- [Source passage]:

The case studies and critical reflections on applications of transition management in cities offer food for thought and welcome criticism. They also introduce new lenses to understand the bigger picture that co-creation dynamics play in terms of power, (dis-)empowerment, legitimacy and changing actor roles. This will equip the readers with a deep understanding of the dynamics, opportunities and challenges present in urban contexts and urban sustainability transitions.



Transition Management in and for Cities: Introducing a New Governance Approach to Address Urban Challenges

For introducing our book, this chapter provides the arguments on why transition management as a governance approach is suitable for cities, as a new strategic planning approach. It also includes a thorough literature review of transition management applications from 2001 to 2017 that shows its spread as a heuristic, operational and theoretical model for transition governance in multiple sectors and across local, regional and national levels. From the literature review and the book contributions we derive ten directions for future research and development of transition management that can benefit not only its operational applications as a process methodology but also its theoretical and heuristic strengths, pointing at theoretical and conceptual deepening and broadening of its tenets and principles. Next, the chapter provides an overview of the book, its four parts and summaries of all chapter contributions. Last, we provide a ‘guide’ on how to read this book, and how to best use the knowledge and experience shared in readers’ research and urban practice.
Niki Frantzeskaki, Katharina Hölscher, Julia M. Wittmayer, Flor Avelino, Matthew Bach

Part I


Understanding the Urban Context and Its Challenges

This chapter introduces a particular understanding of the urban context against the background of on-going societal change and persistent problems that threaten to induce disastrous change. The urban context is presented in relation to urban challenges, scopes of urban sustainability and the governance of the urban. Understanding urban context and its dynamics is important for finding the right approaches to tap into the potentials of cities and reroute their development pathways towards sustainability and resilience. The governance of urban sustainability transitions requires new forms of strategic environmental planning processes that integrate diverse sources of knowledge and diverse perspectives. The new planning processes need also to set connections between urban challenges and global, national and regional developments. The challenge remains for urban practitioners and scientists alike to take up a process-content thinking and to reflect on how to navigate societal complexity while mobilizing transformative societal potential towards action for sustainability.
Niki Frantzeskaki, Matthew Bach, Patience Mguni

Introducing Sustainability Transitions’ Thinking in Urban Contexts

This chapter describes the basics of transitions thinking, its rationale and relation to sustainability transitions. We outline the fundamental conceptual models and frameworks (multi-phase model, multi-level perspective, multi-path, power and agency) and make a quick introduction to the relation of the sustainability transitions field to environmental governance.
Niki Frantzeskaki, Matthew Bach, Katharina Hölscher, Flor Avelino

Transition Management: Guiding Principles and Applications

This chapter describes a way of influencing sustainability transitions, namely transition management, and its strengths and limitations as a framework for strategic environmental planning in cities. This includes a description of the guiding principles of transition management, their translation into a governance framework and the operationalization thereof into process guidelines. For each phase of the process, rationale and methods as well as outcomes are outlined.

- [Entries]:
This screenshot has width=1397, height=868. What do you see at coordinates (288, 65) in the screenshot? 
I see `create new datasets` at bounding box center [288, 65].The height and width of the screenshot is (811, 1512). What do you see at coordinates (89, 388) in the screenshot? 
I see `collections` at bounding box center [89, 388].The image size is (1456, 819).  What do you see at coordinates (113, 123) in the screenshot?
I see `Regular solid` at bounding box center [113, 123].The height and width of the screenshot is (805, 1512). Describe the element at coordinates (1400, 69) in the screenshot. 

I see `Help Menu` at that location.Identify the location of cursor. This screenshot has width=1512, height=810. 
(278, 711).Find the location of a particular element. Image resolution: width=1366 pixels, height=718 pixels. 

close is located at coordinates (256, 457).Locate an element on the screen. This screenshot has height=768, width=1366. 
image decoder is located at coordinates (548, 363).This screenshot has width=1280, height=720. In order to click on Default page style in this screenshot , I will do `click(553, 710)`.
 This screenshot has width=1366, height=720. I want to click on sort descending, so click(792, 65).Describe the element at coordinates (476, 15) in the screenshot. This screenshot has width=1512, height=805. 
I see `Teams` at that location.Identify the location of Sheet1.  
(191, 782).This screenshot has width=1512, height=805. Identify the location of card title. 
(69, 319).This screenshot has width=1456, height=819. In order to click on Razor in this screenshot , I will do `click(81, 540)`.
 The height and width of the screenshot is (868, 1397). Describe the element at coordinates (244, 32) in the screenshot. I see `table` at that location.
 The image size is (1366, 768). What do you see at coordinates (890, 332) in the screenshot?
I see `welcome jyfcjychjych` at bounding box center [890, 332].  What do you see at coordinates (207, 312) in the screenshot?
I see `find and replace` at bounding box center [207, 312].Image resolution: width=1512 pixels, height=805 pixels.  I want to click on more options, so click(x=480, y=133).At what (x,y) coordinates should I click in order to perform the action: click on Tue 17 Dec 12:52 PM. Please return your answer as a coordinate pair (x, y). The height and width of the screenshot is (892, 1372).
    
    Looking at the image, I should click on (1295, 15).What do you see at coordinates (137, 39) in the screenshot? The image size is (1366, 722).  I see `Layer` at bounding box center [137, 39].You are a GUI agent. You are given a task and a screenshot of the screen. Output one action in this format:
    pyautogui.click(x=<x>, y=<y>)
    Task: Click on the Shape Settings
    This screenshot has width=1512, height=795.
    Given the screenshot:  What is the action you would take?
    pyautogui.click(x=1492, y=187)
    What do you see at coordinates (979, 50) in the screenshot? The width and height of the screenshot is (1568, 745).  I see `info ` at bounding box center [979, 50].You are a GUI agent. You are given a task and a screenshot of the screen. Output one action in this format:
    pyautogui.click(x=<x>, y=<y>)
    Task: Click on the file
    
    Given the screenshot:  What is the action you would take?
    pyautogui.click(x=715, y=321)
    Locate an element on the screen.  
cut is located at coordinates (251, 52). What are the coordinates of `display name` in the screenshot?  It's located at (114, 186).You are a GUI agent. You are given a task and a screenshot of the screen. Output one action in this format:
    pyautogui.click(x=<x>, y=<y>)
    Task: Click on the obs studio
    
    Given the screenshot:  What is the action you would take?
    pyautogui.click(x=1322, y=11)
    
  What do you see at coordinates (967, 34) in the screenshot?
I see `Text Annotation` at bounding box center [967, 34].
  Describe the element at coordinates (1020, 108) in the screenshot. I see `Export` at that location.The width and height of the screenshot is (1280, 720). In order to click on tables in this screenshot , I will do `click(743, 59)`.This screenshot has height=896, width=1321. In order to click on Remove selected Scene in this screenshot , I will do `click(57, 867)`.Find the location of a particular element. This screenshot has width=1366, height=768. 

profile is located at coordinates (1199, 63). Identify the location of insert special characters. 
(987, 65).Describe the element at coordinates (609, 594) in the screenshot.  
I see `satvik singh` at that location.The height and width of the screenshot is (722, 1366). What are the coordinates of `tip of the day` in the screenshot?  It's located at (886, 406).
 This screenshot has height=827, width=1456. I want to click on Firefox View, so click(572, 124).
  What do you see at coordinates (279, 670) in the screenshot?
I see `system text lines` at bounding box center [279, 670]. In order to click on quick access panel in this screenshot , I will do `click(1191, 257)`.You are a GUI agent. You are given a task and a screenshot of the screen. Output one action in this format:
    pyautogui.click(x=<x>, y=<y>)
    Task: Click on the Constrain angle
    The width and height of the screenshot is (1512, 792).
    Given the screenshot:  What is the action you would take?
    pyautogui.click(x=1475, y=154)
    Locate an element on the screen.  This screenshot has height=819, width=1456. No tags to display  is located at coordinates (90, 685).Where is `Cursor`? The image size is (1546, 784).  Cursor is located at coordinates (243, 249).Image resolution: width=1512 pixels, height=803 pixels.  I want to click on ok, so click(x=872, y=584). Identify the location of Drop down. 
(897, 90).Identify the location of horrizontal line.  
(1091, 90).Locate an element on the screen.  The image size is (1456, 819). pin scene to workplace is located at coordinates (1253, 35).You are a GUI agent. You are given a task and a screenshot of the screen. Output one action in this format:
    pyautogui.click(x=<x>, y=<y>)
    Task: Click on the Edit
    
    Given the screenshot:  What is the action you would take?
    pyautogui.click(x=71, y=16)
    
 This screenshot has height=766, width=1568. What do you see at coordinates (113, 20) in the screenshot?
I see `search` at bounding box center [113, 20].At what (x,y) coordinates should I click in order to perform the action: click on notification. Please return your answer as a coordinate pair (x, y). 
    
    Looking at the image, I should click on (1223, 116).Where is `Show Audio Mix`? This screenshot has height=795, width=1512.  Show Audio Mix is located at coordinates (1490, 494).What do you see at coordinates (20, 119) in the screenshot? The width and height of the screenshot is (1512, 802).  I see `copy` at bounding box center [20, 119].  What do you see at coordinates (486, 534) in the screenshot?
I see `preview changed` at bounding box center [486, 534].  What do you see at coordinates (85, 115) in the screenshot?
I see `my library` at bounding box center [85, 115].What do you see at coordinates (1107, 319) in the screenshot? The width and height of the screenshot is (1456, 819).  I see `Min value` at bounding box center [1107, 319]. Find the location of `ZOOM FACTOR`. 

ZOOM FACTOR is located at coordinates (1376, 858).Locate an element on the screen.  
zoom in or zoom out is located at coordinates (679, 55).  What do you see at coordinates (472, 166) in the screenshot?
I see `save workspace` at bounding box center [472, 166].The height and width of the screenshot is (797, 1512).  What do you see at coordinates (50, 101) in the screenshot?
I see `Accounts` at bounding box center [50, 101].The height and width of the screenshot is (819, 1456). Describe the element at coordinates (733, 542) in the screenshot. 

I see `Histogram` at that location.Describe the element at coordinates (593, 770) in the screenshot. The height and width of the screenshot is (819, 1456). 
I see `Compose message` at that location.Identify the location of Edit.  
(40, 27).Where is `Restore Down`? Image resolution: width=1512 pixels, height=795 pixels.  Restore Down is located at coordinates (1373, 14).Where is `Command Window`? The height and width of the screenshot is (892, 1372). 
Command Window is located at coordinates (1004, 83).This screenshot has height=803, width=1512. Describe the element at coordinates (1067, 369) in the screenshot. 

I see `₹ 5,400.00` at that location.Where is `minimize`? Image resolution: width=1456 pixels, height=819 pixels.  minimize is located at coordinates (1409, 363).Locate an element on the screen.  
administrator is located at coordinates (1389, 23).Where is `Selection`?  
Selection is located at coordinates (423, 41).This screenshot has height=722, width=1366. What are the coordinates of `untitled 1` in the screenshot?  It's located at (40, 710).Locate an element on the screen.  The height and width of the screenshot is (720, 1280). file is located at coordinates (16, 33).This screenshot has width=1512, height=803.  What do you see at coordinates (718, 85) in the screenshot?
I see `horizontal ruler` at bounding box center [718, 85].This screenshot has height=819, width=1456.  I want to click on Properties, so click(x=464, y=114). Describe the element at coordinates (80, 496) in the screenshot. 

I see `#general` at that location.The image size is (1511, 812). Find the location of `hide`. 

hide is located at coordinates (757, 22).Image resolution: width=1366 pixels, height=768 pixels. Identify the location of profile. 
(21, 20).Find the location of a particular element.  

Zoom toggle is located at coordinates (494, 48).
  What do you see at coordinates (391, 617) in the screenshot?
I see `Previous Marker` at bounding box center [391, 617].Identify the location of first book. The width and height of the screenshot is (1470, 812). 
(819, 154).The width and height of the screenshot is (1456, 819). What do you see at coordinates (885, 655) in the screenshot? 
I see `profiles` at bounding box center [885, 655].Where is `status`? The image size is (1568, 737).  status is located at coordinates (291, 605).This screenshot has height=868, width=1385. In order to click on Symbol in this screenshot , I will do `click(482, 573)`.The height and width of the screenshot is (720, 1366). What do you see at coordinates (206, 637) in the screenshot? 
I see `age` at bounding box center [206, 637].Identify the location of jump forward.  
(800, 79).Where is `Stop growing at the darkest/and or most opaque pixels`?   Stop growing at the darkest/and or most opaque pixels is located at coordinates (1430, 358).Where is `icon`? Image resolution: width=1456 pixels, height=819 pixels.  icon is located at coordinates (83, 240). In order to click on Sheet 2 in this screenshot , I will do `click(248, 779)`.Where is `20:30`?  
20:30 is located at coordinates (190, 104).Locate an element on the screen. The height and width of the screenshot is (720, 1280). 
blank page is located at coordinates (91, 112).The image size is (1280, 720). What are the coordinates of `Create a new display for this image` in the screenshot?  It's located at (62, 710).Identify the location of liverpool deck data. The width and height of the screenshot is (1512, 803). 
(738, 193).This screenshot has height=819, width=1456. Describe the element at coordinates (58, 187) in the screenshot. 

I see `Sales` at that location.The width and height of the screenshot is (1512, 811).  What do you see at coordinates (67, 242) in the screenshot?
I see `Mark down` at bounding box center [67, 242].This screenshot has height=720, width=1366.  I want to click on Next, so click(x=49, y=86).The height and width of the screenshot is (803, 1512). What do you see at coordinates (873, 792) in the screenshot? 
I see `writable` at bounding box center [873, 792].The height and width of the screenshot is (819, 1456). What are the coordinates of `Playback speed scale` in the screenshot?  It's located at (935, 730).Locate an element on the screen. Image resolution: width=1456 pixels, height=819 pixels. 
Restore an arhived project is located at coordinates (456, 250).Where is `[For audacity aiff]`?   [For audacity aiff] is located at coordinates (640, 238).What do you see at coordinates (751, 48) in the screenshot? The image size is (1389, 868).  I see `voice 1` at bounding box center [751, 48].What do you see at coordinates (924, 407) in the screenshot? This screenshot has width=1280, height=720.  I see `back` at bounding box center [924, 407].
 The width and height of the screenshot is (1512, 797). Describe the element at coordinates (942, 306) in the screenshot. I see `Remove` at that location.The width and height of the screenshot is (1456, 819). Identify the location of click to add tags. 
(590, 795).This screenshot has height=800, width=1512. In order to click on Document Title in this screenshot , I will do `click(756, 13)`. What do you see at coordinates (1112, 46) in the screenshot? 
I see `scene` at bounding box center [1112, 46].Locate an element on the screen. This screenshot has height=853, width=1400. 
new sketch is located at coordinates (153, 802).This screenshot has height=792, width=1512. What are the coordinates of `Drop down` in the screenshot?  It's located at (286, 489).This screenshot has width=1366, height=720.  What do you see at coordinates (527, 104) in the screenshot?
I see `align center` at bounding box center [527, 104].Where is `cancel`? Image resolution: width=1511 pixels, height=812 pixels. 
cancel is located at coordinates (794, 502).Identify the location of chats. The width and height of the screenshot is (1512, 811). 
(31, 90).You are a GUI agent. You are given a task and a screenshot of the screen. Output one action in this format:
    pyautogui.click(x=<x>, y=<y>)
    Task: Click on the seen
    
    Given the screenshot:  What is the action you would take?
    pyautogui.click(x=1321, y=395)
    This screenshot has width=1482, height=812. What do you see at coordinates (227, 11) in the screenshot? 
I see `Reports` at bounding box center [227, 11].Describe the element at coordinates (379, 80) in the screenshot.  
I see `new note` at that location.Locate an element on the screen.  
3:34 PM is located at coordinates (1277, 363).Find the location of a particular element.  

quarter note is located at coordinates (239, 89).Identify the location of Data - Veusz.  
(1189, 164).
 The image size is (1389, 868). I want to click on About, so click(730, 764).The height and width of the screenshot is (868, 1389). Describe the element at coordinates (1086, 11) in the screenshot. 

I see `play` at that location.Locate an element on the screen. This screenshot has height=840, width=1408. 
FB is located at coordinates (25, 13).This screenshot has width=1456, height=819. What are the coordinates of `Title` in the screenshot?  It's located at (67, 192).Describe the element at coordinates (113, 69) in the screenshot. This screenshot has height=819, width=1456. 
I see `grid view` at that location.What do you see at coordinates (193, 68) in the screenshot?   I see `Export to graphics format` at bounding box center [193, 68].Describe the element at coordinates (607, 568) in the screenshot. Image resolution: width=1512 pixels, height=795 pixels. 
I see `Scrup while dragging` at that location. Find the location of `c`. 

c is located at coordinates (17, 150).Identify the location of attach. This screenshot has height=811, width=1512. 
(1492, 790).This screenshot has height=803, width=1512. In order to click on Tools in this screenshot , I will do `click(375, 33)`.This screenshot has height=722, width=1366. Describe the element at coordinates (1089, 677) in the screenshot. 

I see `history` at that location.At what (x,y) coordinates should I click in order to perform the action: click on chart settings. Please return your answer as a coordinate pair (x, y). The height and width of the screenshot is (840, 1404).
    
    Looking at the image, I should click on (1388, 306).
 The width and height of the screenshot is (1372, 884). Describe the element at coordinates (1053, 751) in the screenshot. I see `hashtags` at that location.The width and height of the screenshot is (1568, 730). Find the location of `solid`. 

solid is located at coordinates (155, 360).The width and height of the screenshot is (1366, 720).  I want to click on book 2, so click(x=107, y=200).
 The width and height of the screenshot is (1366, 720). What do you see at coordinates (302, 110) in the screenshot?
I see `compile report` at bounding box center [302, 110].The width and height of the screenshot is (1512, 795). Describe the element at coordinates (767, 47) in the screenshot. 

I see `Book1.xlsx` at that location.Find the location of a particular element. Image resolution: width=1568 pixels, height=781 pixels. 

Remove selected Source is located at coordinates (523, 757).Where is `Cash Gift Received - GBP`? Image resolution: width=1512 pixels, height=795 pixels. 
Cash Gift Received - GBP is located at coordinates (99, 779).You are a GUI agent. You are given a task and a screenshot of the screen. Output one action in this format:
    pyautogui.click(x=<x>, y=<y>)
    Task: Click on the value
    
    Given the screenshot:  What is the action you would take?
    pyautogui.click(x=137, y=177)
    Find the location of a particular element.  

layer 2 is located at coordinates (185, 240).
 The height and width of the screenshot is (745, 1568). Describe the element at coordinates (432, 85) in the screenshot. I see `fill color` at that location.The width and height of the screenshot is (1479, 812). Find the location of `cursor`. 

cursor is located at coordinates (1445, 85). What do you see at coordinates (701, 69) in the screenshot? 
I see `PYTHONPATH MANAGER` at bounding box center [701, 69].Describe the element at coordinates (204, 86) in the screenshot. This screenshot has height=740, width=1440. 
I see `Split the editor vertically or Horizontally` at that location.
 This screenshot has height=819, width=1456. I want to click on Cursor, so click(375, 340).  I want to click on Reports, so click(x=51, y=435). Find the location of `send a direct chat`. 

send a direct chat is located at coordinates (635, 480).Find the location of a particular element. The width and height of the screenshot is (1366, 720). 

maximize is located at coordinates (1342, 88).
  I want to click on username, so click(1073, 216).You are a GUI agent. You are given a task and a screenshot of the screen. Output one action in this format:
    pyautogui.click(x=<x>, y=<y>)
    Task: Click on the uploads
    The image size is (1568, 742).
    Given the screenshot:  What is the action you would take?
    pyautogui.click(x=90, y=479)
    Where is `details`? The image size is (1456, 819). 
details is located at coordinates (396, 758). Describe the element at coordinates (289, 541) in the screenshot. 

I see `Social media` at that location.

- [Objective]: Copy out the part of the book overview starting at "Niki Frantzeskaki, Matthew Bach, Katharina" and ending at "outcomes are outlined.". Draw only on the book overview, not on the material.

- [The response]:
Niki Frantzeskaki, Matthew Bach, Katharina Hölscher, Flor Avelino

Transition Management: Guiding Principles and Applications

This chapter describes a way of influencing sustainability transitions, namely transition management, and its strengths and limitations as a framework for strategic environmental planning in cities. This includes a description of the guiding principles of transition management, their translation into a governance framework and the operationalization thereof into process guidelines. For each phase of the process, rationale and methods as well as outcomes are outlined.